A few Thursdays ago, someone commented on the fact that she enjoyed reading older books that might otherwise be overlooked by younger readers. That struck me as apt, and I wanted to mention three books that I loved in high school:
The Pickwick Papers was one of them — just a sweet, funny book without the plethora of plucky, oppressed orphans that one associates with Charles Dickens. Written and set in the 1830s or so. You might not think of Dickens as writing anything that’s describable as “laugh-out-loud funny” but this one is.
Another was Leave It to Psmith, by P.G. Wodehouse. (The “P” is silent.) A lot of Wodehouse’s books play mostly with class quirks and prejudices, but this one (set sometime in the 1920s or 30s) is about a plucky, imaginative free spirit who falls for a girl and ends up doing various acts of detective work trying to support and vindicate her. It’s another one that made me laugh over and over again out loud when reading and rereading it.
The third was “Cold Comfort Farm” by Stella Gibbons. She worked at a newspaper that serialized popular novels during a time when British fiction was full of grim rural tragic tales told at great length in rural dialects. She wrote this as a novel in which one sensible woman finds herself stuck in the midst of this type of setting, and calmly goes about solving everyone’s problems in the most polite and ingenious ways. This book is super funny if you enjoy dry British humor. Written & set in the 1930s.
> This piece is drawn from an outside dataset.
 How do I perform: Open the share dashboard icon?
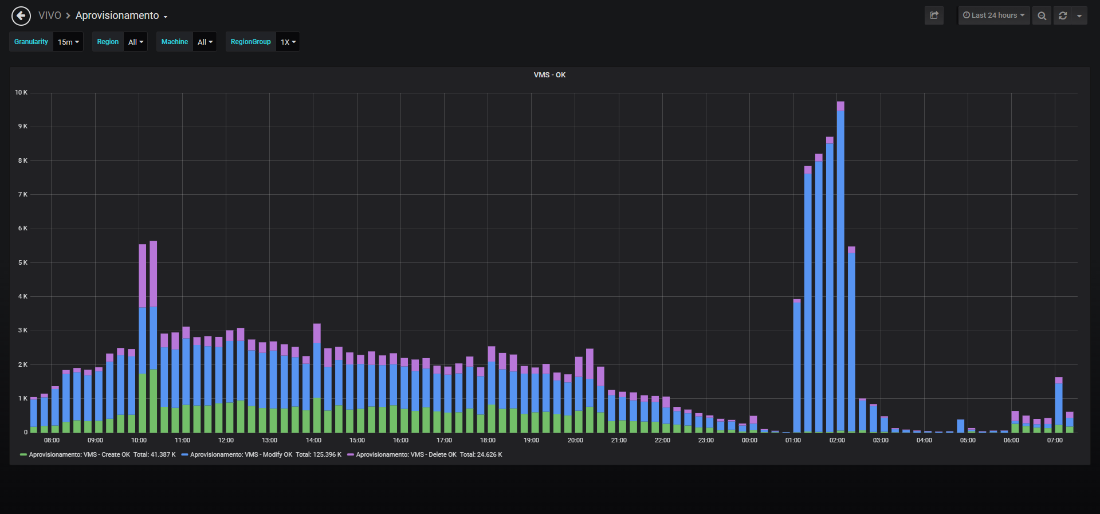click(934, 15)
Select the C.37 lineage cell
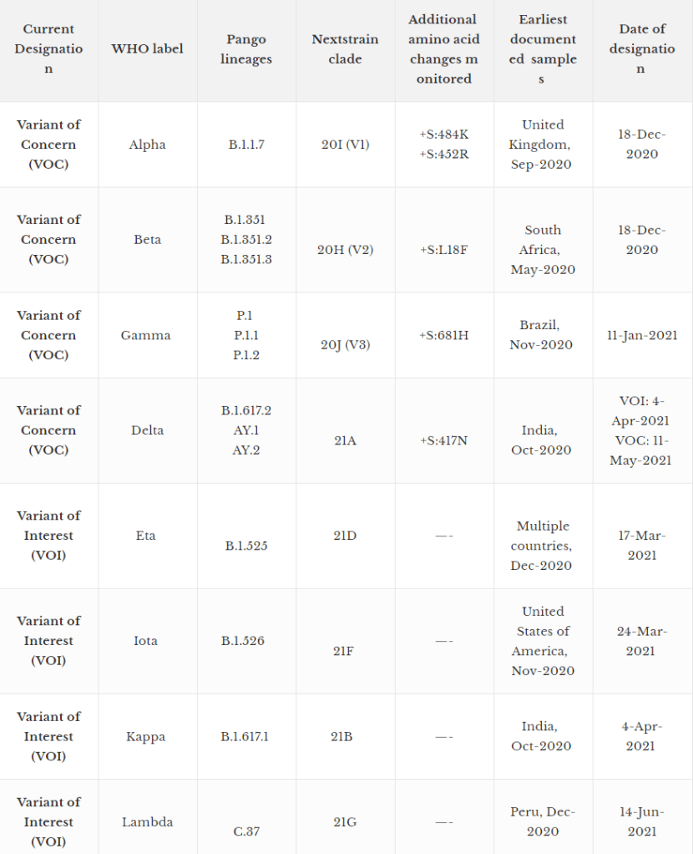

Cold Comfort Farm is my favourite book of all time (sorry, Jenny!). I take a penguin copy with me any time I travel, which frequently leads to uncontrollable giggling and strange looks from fellow passengers.
Perfectly understandable. I’ll never write anything as good as “something nasty in the woodshed.”
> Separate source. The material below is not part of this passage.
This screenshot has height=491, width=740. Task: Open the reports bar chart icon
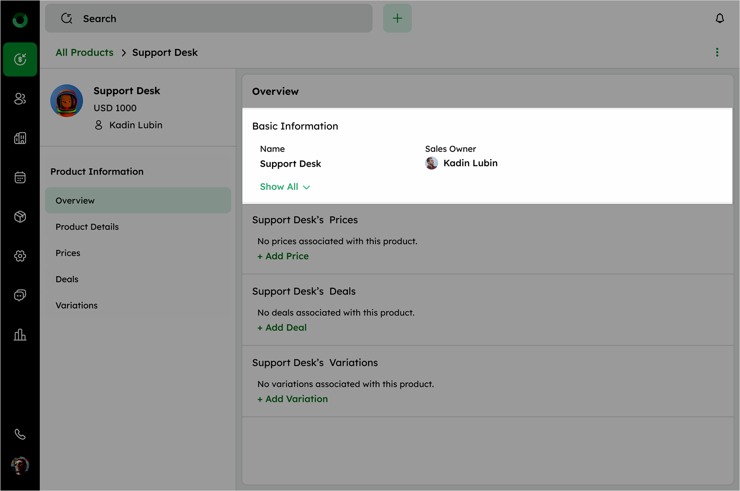point(20,334)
“Oversexed cousins called Seth or Rupert.”
Or both.
Or was that just from the movie.
One of the best exchanges in fiction: “I saw something nasty in the woodshed.”
“Did it see you?”
Cold Comfort Farm is a book that gets better on re-reads. My first read, I didn’t like the heroine at all. Entirely too bossy, and imposing the Rich Man’s Burden on the country hicks. But the second read was better; I started to see her own insecurities and why she needed to exert control and create standards. The rustics in that book are all to type, and Stella Gibbons really has some fun with them.
The story reminds me a little bit of a Georgette Heyer mystery I read (Envious Casca). There’s that same sort of distance, cynicism and darkness-with-humor.
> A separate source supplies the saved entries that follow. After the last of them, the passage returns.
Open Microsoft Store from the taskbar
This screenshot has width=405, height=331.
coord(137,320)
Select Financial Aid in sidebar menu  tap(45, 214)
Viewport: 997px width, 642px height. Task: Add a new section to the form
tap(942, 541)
Oh, Wodehouse. I’ve laughed myself into coughing fits over Wodehouse.
It’s been awhile since I read Cold Comfort Farm, but I still remember the “something nasty in the woodshed” bit and use it all the time.
Dickens not so much although I do like “The Mystery of Edwin Drood” because he died before he could finish it, so I could teach it as a text analysis, as in, “Knowing what you know about Dickens, and knowing what he’s written so far, and having seen the title page he drew for the book before he died, how does this end?” Because there is no right answer, nobody knows, so it was just a great assignment.
And the movie was my introduction to Rufus Sewell. Be still, my heart.
Here’s an oldie: Mary Stewart’s romantic suspense novel, “This Rough Magic.” I read it in high school, and aside from telling a cracking good story, it introduced me to Shakespeare’s “The Tempest.” I loved everything she wrote.
Nine Coaches Waiting was my favorite.
Love all of hers, but this one is my favorite too!
Love that book. It was one of the first Stewart novels I read.
My Brother Michael is my favorite.
Oh, I love My Brother Michael! I’ll have to dig out my old copy now and reread.
One aspect I love in My Brother Michael is the humor. Anyone who has learned to drive a stickshift transmission knows how difficult it is. The heroine’s ability to begin her tale with the hilarious story of driving a huge sedan with a manual transmission from Athens to Delphi illustrates her capacity for growth in confidence and courage.
Re-reading Laurie King’s Locked Rooms. I love her Russell books; and re-read them just to spend time with her characters.